Just a couple of local Coloradoans being creative and doing what they love — a description that can help paint the picture of the beach rock, grunge vibin’ band Slow Caves. Comprised of Jakob Mueller, Oliver Mueller, David Dugan and Jackson Lamperes, this quartet hails from Fort Collins but will be playing in Denver with DIIV at Summit Music Hall hosted by Red Bull Sound Select on Saturday, May 13 (tickets here).

Slow Caves has steadily been growing their fan base with smooth EPs like their 2017 release Desert Minded and constant playing at festivals like Westword Music Showcase and UMS. Later this summer, they will be heading off to New York to record and play some shows, too. Recently signed with Old Flame Records, the band has helped pick up the pace in the Colorado music scene. They have set a tone for gritty and memorable shows, and 303 Magazine was able to chat with Jakob Mueller before their Denver performance.

303 Magazine: What are the origins of Slow Caves — how did everyone come together?

Jakob Mueller: The band is made up of my brother, myself and our oldest friends from when we moved to Colorado. The drummer, Jackson, is the first friend I made on the first day of school. We just grew up playing in bands together but separately and were always into the same music. In 2014, we felt like we were at a point in our lives where we could take it more seriously. We all came together, Oliver had just moved back from L.A. so the timing was perfect and we felt like our maturity levels were ready (laughs). We were all on the same page.

303: You recently signed with Old Flame Records. How has it been working with a record company versus on your own?

JM: It’s been so nice. First off, the owner of Old Flame Records is such a nice person and he genuinely cares about the artist he is working with. He has a lot of contacts and got us in touch with our booking agent and publicity — a lot of things seem easier, certain things we don’t have to worry about. I think having all these great people working with allows us to spend more time on music and art — which sounds cliche but it’s true. It feels good because you can trust these people, they care about your art. You trust they’ll make the right decision and connect you with the right people.

303: What do you have upcoming in the music scene here?

JM: We recently played FoCo MX in Fort Collins then we have the DIIV show [at Summit Music Hall] on May 13, we still can’t believe that’s happening. Then, we have the Westword Music Festival and UMS, and we are playing Bohemian Nights in Fort Collins in August.
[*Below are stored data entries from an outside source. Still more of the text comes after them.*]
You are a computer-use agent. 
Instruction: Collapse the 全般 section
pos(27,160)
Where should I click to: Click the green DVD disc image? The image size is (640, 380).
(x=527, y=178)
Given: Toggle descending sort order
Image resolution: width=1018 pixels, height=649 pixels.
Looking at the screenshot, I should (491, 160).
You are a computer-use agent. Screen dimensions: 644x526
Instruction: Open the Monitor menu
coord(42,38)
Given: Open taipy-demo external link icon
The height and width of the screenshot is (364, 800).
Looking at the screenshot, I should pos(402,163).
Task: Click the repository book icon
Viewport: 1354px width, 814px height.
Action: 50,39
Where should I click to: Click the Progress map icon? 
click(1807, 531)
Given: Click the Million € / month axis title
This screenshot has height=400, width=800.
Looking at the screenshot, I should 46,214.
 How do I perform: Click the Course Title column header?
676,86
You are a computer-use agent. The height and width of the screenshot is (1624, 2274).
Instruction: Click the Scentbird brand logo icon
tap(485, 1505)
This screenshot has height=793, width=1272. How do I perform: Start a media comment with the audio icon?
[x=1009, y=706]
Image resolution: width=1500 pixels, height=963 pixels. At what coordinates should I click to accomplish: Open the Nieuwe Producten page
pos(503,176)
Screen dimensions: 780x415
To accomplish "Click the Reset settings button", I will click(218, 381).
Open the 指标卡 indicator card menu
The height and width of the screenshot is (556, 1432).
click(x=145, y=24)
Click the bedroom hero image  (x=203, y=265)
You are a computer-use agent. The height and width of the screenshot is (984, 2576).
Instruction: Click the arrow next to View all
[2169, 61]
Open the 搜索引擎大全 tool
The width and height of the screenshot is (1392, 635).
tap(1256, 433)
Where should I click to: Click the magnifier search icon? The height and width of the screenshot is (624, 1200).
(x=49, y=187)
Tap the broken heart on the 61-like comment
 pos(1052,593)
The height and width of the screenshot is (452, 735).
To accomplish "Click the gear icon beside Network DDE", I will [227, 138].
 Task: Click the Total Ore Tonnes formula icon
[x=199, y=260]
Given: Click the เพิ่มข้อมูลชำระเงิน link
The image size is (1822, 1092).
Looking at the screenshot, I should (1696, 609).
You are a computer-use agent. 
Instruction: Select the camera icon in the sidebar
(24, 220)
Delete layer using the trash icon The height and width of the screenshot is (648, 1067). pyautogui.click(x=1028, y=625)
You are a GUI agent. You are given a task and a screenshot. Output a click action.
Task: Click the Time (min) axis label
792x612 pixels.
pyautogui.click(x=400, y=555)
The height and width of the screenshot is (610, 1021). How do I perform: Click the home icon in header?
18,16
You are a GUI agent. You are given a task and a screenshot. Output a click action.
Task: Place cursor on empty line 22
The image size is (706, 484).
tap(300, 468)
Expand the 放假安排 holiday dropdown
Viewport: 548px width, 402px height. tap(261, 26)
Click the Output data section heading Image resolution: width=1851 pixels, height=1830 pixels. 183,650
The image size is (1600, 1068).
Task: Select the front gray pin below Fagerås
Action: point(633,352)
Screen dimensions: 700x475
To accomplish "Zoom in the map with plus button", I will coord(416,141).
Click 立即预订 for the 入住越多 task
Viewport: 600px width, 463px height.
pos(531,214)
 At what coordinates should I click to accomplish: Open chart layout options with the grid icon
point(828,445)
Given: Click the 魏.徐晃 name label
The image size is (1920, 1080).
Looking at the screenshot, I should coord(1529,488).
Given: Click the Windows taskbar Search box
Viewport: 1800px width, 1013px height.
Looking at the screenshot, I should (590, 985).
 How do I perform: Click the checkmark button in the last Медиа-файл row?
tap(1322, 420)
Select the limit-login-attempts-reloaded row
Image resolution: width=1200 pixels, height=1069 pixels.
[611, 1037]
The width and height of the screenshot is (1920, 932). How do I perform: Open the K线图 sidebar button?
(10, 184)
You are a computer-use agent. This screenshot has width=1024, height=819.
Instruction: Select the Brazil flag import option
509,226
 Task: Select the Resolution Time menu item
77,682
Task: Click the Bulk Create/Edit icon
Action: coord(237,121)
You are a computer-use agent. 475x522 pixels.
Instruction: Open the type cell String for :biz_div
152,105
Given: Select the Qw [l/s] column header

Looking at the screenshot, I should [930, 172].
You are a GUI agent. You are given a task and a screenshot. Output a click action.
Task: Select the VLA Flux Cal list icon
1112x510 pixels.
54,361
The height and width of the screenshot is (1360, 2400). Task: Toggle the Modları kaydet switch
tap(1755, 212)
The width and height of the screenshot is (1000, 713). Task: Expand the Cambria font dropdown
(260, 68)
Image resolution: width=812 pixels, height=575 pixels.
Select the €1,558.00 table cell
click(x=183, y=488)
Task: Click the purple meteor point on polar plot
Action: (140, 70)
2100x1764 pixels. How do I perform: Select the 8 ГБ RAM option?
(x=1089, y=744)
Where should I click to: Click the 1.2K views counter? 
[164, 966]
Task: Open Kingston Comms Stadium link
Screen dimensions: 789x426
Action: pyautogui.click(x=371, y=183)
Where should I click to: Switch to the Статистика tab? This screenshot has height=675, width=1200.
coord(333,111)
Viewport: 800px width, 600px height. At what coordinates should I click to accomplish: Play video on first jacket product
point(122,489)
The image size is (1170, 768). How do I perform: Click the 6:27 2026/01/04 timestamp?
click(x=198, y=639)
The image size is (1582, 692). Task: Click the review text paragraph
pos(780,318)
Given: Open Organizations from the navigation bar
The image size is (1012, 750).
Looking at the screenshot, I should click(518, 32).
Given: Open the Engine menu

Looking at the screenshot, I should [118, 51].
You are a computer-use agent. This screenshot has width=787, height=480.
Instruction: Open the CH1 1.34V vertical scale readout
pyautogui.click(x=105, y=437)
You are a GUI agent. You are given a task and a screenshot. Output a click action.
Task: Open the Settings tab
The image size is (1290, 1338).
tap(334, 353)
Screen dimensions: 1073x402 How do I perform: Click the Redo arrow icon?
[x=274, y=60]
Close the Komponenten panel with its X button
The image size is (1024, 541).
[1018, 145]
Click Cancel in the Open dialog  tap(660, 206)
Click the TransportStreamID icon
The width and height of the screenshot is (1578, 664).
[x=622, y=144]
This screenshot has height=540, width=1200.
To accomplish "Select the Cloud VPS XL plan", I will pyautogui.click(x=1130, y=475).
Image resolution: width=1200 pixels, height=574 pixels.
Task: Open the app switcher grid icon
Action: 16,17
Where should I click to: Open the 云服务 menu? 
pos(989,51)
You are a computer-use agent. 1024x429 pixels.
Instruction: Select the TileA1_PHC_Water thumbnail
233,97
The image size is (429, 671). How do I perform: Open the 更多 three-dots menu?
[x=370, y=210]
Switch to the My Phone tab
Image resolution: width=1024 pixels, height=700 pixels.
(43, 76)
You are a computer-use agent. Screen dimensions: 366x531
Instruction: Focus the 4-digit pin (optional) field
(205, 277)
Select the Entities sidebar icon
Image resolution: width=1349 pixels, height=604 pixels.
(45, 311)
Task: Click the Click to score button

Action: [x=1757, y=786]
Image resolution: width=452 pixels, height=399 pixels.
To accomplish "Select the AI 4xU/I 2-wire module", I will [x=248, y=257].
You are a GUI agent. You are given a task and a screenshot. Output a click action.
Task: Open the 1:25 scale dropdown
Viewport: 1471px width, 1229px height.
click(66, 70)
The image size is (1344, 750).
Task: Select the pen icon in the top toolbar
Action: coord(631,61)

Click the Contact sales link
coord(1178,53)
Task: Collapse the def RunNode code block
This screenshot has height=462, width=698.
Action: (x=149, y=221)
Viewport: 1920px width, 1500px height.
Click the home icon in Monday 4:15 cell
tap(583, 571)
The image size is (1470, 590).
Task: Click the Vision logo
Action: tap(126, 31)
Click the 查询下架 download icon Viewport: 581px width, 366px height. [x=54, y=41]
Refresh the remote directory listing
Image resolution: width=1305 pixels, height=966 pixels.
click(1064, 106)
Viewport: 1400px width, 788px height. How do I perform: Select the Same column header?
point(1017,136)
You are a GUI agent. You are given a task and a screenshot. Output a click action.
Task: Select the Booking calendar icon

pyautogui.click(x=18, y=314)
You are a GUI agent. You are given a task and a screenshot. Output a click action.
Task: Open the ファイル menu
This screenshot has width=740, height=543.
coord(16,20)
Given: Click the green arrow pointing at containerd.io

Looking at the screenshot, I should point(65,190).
303: What do you like about playing at festivals?

JM: With festivals, people are really hungry and eager to find something new. You’re more likely to get people who just wander through your show. One of the best parts about playing festivals is that we get to see all these great bands, and for free, that we wouldn’t normally get to see. So we’ve seen the Growlers, Mac DeMarco — the list is huge. It’s neat to see bands we love. But festivals also really treat you well.

303: I really don’t know how to describe your vibe — it just has an inherent coolness. What’s your taste and on your current playlist?

JM: On the band’s vibe, I think Nirvana, the Strokes — these are some of the influences to [our band]. There’s a band from England called In Heaven and they have a British approach to grunge that is in line with our most recent sound. But also Beach Boys, in terms of the more prospective side of things with arrangements. Currently, on my playlist, I’m listening to Tennis’ new record, Oasis and The Smiths, too. Those probably all impact our music — Tennis specifically. The guitar playing is really influential, the warmth and melodic qualities of the guitar [come through].

303: What can crowds expect from a Slow Caves concert?

JM: They can expect loud music (laughs). Some songs feel very positive and poppy but others are darker, so it’s dynamic emotionally and musically. It’s a fun time.

303: What do you like about the music scene in Colorado?

JM: There’s a lot of great stuff — for one, a lot of great bands. It’s cool playing with bands we respect. But the people who run the scene, they are so supportive. As a band, we’ve been nurtured, with lots of different organizations, all the venues. They are willing to give you chances. We’ve been given chances from national acts, and opportunities to help us grow. People are open to trying something new, in terms of a Colorado listener.

303: There are a ton of bands in the scene here. How do you keep your band’s originality in this sea of music?

JM: That’s a really good question. That’s kind of tough. I think in order to keep it original, you have to be aware of what’s going on. So you have to go see shows because you might end up sounding like someone else without knowing it. You have to make a decision — if you really like something, you have to make a decision. Well, do I want to be in that same vein or do I want to create something I like that’s more original or different from that artist? It’s important to change the way you write, even. That can help you from being stagnant. It’s collaborative but approaching songs differently [can help].